McLoughlin cruzó los brazos y no dijo nada.
– Seguro que Barnes lo mencionará.
– Deje que lo haga.
– ¿No deberíamos acusar a Maybury?
– ¿De qué? ¿Disparo accidental de un arma de fuego con licencia?
– No saldrá impune de ésta. Eddie, por lo menos, sabe que no fue un accidente.
McLoughlin parecía divertirse.
– Creo que encontrará a Eddie algo desencantado con Peter Barnes. Aparte de lo demás, no aceptará ser incriminado como cabeza de turco por el pervertido sentido del humor de Barnes. Me ha dicho que él y sus amigos estaban mirando hacia el otro lado cuando ocurrió el accidente.

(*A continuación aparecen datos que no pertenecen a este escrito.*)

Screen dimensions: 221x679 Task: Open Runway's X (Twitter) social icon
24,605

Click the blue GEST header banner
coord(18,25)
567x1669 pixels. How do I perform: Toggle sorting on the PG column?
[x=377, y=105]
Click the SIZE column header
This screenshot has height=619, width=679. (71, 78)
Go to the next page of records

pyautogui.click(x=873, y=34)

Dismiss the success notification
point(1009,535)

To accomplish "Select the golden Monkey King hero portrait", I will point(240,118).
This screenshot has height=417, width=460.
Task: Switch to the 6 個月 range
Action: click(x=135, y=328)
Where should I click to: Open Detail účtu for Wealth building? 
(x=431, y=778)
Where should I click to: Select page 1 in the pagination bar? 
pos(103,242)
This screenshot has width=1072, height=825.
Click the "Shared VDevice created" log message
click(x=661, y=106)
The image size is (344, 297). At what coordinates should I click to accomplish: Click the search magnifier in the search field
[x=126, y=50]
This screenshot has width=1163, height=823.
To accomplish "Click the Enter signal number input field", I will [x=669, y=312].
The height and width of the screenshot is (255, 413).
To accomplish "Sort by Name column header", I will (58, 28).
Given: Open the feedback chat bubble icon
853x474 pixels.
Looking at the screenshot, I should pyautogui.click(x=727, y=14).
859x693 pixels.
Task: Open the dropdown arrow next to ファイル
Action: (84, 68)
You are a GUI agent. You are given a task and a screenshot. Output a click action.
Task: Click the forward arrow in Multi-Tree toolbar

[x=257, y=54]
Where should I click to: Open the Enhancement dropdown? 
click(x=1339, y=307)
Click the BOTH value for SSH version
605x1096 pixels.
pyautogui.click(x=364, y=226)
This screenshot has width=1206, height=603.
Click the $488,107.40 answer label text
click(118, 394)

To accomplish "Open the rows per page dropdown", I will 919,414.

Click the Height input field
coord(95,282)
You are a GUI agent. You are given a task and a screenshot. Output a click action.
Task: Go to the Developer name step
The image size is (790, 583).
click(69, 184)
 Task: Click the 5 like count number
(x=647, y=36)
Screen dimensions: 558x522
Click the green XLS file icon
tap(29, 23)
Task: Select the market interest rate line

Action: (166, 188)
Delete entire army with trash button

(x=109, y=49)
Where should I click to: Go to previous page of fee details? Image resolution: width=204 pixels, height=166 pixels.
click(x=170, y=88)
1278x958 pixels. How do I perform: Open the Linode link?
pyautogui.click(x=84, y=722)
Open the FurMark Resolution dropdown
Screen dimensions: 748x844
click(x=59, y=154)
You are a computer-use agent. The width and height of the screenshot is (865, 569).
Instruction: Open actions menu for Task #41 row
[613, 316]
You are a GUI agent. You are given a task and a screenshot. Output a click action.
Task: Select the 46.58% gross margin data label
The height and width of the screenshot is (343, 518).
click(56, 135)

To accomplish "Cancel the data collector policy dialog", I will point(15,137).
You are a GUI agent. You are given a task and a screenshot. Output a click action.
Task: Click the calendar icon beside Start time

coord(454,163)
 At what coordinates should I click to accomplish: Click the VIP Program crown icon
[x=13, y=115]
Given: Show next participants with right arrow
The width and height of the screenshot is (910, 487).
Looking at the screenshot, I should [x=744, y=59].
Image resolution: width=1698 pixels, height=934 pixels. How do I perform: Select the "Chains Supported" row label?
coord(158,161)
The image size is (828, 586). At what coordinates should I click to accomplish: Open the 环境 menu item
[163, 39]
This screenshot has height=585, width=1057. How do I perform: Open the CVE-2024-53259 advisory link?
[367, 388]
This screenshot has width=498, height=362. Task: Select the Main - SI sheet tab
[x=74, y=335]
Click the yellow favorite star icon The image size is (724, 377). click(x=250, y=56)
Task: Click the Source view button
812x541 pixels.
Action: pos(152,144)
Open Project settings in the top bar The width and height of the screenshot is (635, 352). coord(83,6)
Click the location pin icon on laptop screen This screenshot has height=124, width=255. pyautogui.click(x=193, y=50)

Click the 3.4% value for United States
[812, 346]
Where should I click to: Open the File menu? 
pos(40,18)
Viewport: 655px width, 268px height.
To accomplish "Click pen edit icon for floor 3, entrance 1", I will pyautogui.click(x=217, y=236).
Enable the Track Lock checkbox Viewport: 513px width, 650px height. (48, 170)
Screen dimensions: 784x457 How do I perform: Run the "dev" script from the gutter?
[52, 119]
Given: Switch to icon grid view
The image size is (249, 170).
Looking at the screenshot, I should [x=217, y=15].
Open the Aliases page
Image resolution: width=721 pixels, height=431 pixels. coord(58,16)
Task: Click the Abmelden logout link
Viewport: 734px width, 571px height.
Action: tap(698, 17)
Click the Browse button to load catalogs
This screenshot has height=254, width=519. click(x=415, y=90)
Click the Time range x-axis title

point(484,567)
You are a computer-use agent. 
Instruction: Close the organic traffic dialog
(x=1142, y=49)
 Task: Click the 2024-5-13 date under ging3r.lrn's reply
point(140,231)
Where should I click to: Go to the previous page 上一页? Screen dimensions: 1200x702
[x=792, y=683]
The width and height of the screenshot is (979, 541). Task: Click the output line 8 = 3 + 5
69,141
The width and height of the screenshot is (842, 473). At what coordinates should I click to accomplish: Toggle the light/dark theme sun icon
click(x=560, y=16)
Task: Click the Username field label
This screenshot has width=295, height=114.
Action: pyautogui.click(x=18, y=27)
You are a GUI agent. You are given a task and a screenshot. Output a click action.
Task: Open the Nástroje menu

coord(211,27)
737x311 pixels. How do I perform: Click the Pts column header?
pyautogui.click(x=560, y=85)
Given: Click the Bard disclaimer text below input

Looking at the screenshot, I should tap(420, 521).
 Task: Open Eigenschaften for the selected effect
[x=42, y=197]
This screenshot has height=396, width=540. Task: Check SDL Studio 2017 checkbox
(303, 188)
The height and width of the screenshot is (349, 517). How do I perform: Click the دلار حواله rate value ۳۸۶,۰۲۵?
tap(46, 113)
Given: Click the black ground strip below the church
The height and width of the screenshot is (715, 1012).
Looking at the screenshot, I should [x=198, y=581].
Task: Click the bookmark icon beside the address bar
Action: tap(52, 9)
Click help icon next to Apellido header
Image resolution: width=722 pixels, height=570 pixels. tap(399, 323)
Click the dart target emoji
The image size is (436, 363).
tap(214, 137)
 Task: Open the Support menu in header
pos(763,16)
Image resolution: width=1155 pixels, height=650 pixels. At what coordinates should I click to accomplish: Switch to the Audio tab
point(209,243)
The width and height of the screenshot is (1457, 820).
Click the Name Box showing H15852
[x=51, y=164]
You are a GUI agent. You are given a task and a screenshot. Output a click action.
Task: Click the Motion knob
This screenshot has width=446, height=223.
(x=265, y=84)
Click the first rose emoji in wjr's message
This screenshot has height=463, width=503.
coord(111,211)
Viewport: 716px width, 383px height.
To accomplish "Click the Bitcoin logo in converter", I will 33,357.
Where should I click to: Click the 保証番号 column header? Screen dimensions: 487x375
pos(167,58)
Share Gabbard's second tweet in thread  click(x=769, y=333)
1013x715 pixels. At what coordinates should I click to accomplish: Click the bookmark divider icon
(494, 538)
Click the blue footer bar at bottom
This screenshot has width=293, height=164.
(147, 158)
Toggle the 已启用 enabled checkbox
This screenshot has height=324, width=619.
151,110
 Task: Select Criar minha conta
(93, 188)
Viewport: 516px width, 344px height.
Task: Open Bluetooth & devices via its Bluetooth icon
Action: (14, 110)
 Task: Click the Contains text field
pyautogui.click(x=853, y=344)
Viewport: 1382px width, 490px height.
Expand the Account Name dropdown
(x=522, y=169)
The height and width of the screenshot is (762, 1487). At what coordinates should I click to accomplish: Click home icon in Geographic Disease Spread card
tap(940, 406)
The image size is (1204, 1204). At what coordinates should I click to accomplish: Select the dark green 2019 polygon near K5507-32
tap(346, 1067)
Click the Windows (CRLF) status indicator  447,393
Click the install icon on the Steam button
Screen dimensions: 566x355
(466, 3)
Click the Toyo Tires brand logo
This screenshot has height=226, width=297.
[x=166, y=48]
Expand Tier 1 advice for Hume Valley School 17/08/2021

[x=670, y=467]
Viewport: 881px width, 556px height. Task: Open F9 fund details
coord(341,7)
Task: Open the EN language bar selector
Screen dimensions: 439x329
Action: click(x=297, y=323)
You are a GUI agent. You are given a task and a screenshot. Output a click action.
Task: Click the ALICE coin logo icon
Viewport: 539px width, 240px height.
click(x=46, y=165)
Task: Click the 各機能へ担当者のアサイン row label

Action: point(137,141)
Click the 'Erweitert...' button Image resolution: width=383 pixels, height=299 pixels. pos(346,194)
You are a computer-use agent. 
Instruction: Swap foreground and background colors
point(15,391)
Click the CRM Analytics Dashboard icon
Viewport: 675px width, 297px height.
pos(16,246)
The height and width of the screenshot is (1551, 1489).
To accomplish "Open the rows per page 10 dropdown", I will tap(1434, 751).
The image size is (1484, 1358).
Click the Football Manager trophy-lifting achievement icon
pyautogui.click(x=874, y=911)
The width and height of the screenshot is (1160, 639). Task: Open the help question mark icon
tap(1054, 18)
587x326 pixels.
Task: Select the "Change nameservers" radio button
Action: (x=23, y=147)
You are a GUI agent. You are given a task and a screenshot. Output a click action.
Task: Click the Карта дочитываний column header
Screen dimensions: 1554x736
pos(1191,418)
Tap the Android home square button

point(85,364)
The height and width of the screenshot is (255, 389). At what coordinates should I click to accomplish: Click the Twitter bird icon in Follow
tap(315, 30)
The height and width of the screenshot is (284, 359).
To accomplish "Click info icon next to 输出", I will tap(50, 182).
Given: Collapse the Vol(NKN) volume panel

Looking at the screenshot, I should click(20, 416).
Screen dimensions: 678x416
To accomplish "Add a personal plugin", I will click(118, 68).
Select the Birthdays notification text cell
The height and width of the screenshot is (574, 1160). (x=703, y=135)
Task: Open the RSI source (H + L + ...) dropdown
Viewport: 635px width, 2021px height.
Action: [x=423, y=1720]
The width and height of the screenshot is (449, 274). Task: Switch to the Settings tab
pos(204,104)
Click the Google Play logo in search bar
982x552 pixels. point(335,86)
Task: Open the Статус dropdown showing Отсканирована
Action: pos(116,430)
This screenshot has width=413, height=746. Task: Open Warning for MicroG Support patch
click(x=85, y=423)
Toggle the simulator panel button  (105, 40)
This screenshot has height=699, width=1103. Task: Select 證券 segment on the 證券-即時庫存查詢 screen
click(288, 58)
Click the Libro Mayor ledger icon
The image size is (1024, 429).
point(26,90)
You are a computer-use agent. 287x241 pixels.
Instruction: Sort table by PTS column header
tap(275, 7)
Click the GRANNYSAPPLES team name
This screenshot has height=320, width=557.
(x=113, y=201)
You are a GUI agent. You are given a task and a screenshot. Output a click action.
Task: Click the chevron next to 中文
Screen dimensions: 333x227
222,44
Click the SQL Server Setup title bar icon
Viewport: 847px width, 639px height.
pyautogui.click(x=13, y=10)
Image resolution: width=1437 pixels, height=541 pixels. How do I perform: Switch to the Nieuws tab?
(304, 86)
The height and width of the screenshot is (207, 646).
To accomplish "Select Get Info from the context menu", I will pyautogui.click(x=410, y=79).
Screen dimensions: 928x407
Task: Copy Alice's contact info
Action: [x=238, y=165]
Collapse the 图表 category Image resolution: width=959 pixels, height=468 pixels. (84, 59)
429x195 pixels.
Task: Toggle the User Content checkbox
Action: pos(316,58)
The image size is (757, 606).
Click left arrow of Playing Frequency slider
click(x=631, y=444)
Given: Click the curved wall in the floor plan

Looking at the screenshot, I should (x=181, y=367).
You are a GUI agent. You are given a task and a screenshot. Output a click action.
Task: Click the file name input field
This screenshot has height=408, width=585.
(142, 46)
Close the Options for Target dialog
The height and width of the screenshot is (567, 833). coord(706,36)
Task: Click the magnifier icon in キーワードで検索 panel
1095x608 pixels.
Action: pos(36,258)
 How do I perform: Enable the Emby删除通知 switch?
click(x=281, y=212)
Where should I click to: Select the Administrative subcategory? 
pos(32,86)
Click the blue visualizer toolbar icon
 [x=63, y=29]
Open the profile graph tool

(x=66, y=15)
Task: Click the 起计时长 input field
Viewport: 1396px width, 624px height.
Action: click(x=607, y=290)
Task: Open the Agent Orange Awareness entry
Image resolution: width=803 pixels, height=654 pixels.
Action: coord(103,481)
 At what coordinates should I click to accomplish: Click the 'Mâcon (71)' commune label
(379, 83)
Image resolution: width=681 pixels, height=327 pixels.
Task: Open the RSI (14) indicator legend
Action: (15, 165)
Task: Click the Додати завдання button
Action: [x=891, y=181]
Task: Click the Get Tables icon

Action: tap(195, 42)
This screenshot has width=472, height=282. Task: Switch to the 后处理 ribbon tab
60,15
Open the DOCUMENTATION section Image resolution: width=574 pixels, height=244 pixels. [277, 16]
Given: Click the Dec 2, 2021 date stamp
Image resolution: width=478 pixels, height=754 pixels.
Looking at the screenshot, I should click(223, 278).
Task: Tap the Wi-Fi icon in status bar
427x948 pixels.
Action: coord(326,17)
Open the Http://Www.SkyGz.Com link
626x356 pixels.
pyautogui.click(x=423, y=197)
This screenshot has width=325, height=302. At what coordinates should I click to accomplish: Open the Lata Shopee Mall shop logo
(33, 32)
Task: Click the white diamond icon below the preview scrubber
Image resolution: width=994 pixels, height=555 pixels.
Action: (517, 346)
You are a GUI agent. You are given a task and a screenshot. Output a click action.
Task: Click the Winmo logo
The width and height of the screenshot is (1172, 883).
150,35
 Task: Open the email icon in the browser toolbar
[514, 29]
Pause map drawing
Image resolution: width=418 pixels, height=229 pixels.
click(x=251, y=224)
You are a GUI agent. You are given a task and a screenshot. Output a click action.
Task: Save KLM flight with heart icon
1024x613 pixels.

Williams parecía preocupado.
– ¿Y qué digo?
– Eso depende de usted, Gavin. No puedo ayudarle, me temo. Cuando la escopeta se disparó, yo estaba de espaldas, anotando los nombres y las direcciones de los intrusos. Después, no pude ver nada a causa del polvo.
– ¡Demonios, sargento!
– Creí que usted estaba apuntando los nombres y las direcciones de todos los testigos del vandalismo. Es un procedimiento policial corriente en incidentes de esta clase.
El policía puso cara de desagrado.
– ¿Y cómo explica la confesión de Barnes? Quiero decir, si fue sólo un accidente, ¿por qué querría incriminarse él mismo? Jesús, sargento, el maldito estaba tan aterrorizado que se meó encima y mojó el suelo.
McLoughlin le dio una palmada en el hombro amistosamente.
– ¿Es eso cierto, Gavin? No pude ver nada por culpa del polvo que se me metió en los ojos. O sea que no me pregunte lo que le hizo hablar, porque no podría decírselo, a menos que fuera el susto de la escopeta al dispararse. Las explosiones hacen reaccionar a la gente de maneras diferentes. Me dejaron temporalmente ciego, pero mis oídos hicieron horas extraordinarias. Una especie de efecto de compensación, imagino. No podía ver nada de nada, pero oí cada palabra que dijo esa pequeña comadreja.